● Task to complete: Only an exact copy of the entries will serve as the answer.

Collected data
──────────────────────────────

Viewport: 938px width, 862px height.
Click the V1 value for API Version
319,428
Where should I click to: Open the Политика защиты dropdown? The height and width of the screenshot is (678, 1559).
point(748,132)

──────────────────────────────

● Completed task:
Viewport: 938px width, 862px height.
Click the V1 value for API Version
319,428
Where should I click to: Open the Политика защиты dropdown? The height and width of the screenshot is (678, 1559).
point(748,132)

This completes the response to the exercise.